Techno-economic analysis of green methanol plant with optimal design of renewable hydrogen production: A case study in China

Abstract

Using renewable energy to convert carbon dioxide (CO2) into methanol has gained extensive attention. This study focuses on a green methanol plant which contains both upstream green hydrogen-electricity production system and downstream CO2-based methanol synthesis. Three configurations were designed and optimized for the upstream off-grid hydrogen-electricity production system to obtain the minimum hydrogen cost. The optimization was conducted based on hourly meteorological data at Ordos, Inner Mongolia, China, as well as the hydrogen and electricity consumption by the downstream CO2 hydrogenation unit. On top of that, an integrative techno-economic analysis was conducted on the entire green methanol plant. Furthermore, the effect of key parameters and carbon tax on the economy of such green methanol plant was also explored.

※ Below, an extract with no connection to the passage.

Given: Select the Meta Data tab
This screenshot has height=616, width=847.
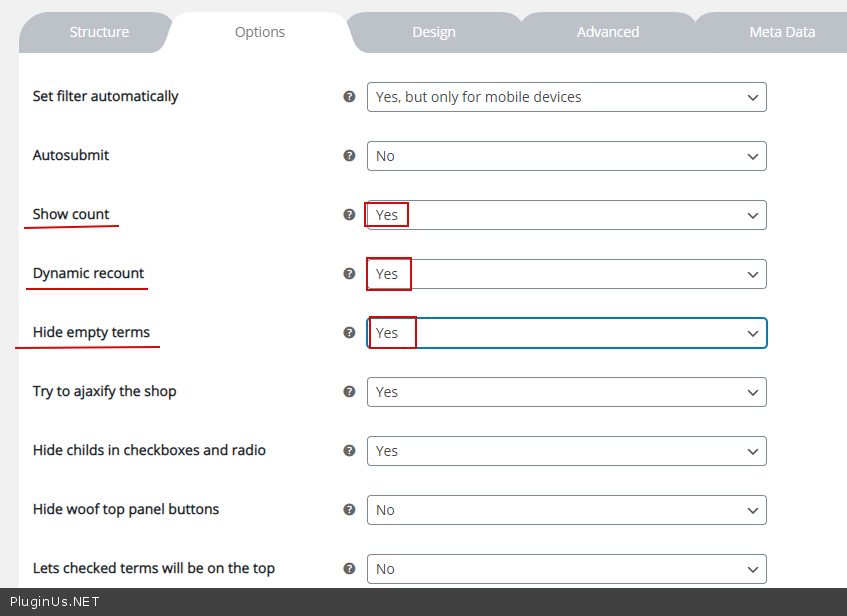Looking at the screenshot, I should pos(782,32).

The results indicate that (1) for Ordos, the green methanol plant adopting photovoltaic-wind powered hydrogen production system (PV-Wind-H2-methanol) with oxygen selling has the lowest levelized cost of methanol, of which the upstream green hydrogen-electricity production system occupies 77%; (2) byproduct oxygen selling and CO2 source option has a significant effect on the methanol cost; (3) for PV-Wind-H2-methanol system, wind turbine cost is the most influential economic factor. To make the methanol cost of the PV-Wind-H2-methanol system to be lower than the conventional methanol cost, the cost of wind turbines and PV needs to be reduced by at least 50% at the same time; (4) if considering carbon tax, the PV-Wind-H2-methanol system will have potential to compete with conventional methanol plant.